After Sunday's game, the homer surge has seen Beltran's slugging percentage (SLG) increase by four points despite his extra-base hit rate dropping from 11.2% in 2011 to 9.3% in 2012. The homer surge has also fed an isolated power (ISO) increase. ISO is named because it removes singles from a player's SLG and isolates XBHs. Last season, Beltran posted a .225 ISO. So far this year, he has put up a .237 ISO.
Using Beltran's Hitter Profile Page at Baseball Prospectus, we can see the location of the pitches Beltran laced for doubles during the 2011 season as well as the percentage of his hits they account for.

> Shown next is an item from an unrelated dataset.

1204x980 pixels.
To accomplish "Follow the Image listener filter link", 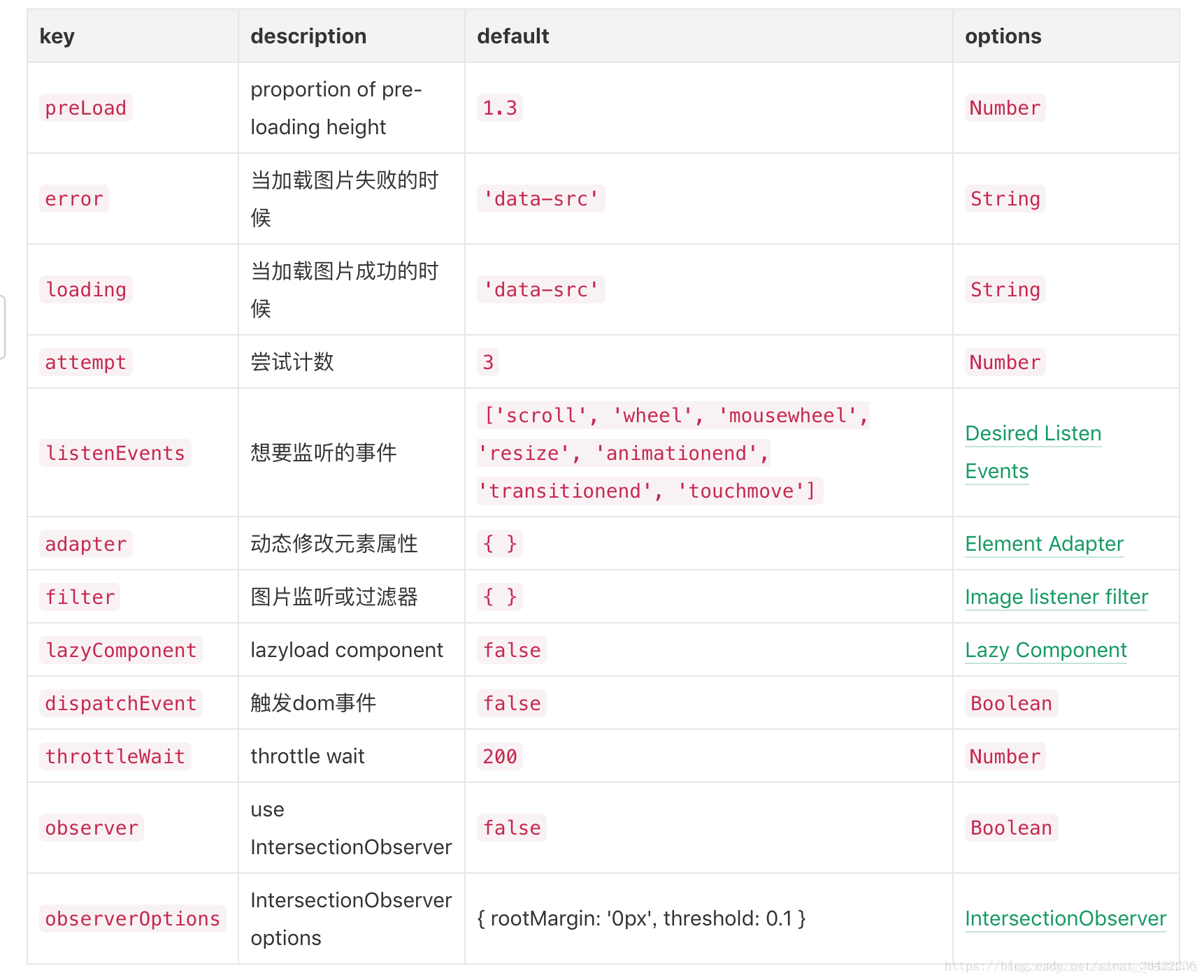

Beltran's doubles were hit in all areas of the strike zone as well as some areas outside it. Now let's compare this chart the chart showing Beltran's doubles in 2012.

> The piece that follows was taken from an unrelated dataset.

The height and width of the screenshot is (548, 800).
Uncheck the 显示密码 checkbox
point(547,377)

As you can see, Beltran has not hit double on a pitch throw right down the heart of the plate. Nor has he hit a double on a pitch in the upper part of the strike zone. This is because Beltran has hit those pitches out of the park.
Here is a chart showing Beltran's 2011 homers.

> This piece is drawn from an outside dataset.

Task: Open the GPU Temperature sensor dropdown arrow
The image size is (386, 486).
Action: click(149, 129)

Here is the chart showing a strike zone map of Beltran's 2012 dingers.
These two charts show a similar number of homers, but over a very different total number of hits. Beltran has hit a larger share of pitches for homers that are over the heart of the plate, down and in the middle of the zone, and up in the zone. This is an interesting turn of events as Beltran is demonstrating better plate coverage in that he is hitting for more power over a larger part of the strike zone in 2012 than he did in 2011.
Another interesting dynamic to his 2012 season is the fact that Beltran is hitting more "hard" pitches for homers. Brooks and Pavlidis consider four-seam fastballs, two-seam fastballs/sinkers, and cutters to be "hard" pitches for this categorization. It seems that Beltran is either seeing "hard" pitches better, has been better able to get around on such pitches this season, or some combination thereof. Beltran's increased power on "hard" pitches is perhaps due to increased bat speed two years removed from knee surgery.
Here is the hitter chart for Beltran homers on hard pitches in 2011.
Here is the same chart for 2012.
Beltran started off the season on a torrid home-run pace and put up numbers that propelled him into the 2012 Home Run Derby. Whether or not it is an unsustainable aberration remains to be seen, but if the veteran slugger can continue to demonstrate the plate coverage he has to date and drive "hard" pitches as he has this season, he could very well hit over thirty home runs.